The hidden side of politics

Nancy Pelosi slams Donald Trump for ‘stonewalling’ Congress and blocking oversight

Reported by Washington Times:

House Speaker Nancy Pelosi still isn’t calling for impeachment but did ramp up her anti-Trump rhetoric Wednesday, calling attempts to block congressional investigations into the White House “immoral, unethical, corrupt and unpatriotic.”

A day after meeting with President Trump and promising to work together on infrastructure, Mrs. Pelosi unloaded on the president, saying he’s refusing to help Congress do its oversight job.

“President Trump is taking extraordinary and unprecedented measures to conceal information about himself and to cover-up his Administration’s dangerous and secretive activities from the public. This is part of a massive, unprecedented and growing pattern of obstruction,” she wrote.

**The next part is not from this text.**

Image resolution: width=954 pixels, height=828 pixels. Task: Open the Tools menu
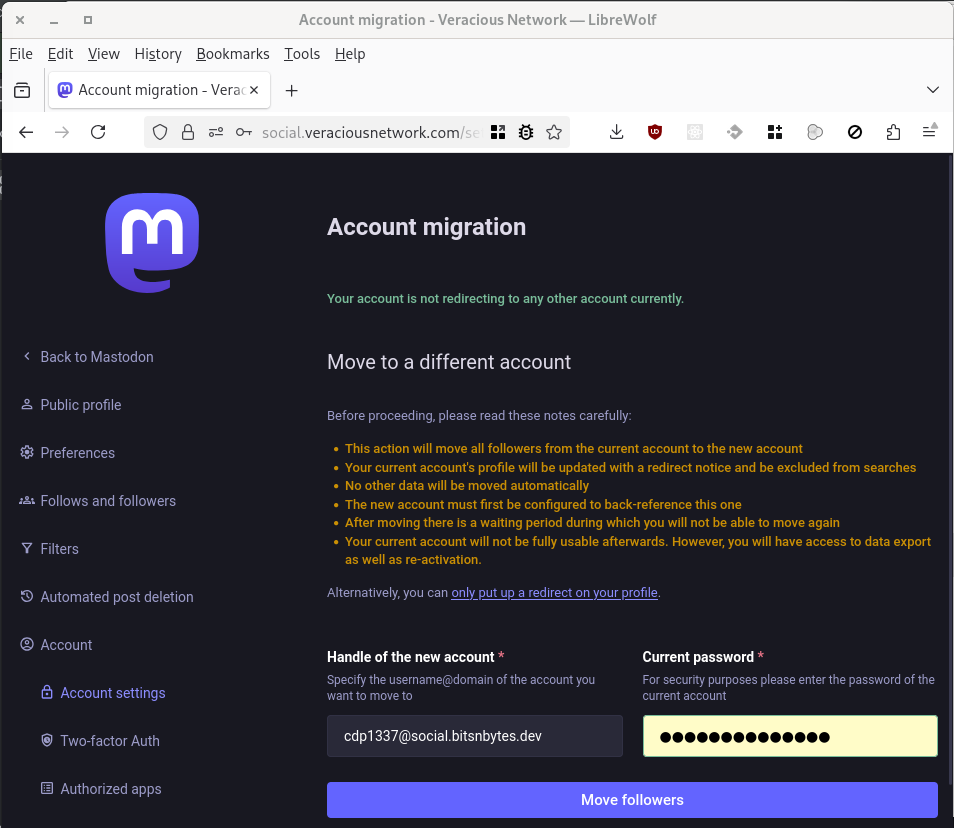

Democrats say the administration has ignored several subpoenas, refused to send top officials to meet with Congress, and delayed responses to inquiries on allegations of inappropriate lobbying at Mar-a-Lago and the legal strategy toward the Affordable Care Act.

“Congress is a co-equal branch of government, intended to serve as a check on executive power and prevent the rise of a tyrant,” Mrs. Pelosi said. “Preventing Congress from exercising any oversight as the president intends fundamentally impairs the balance of power.”



Mrs. Pelosi didn’t broach impeachment, but she frustrated rank-and-file Democrats who say the president’s stonewalling could build an impeachment case against him.

“I think the president has escalated the conflict with Congress. The obstructionism we read about in the report has come galloping off the page to our front doorstep,” Rep. Jamie Raskin, a member of the Judiciary Committee and Maryland Democrat, told reporters Tuesday. “Members aren’t happy.”

House Majority Leader Steny H. Hoyer, also of Maryland, said the party needs to employ “every legal process” available to them to enforce their requests for documents and testimonies, but impeaching the president is still on the table.

“Obviously, impeachment is the ultimate [option],” Mr. Hoyer told reporters on Wednesday. “But we need to pursue this in a very vigorous way.”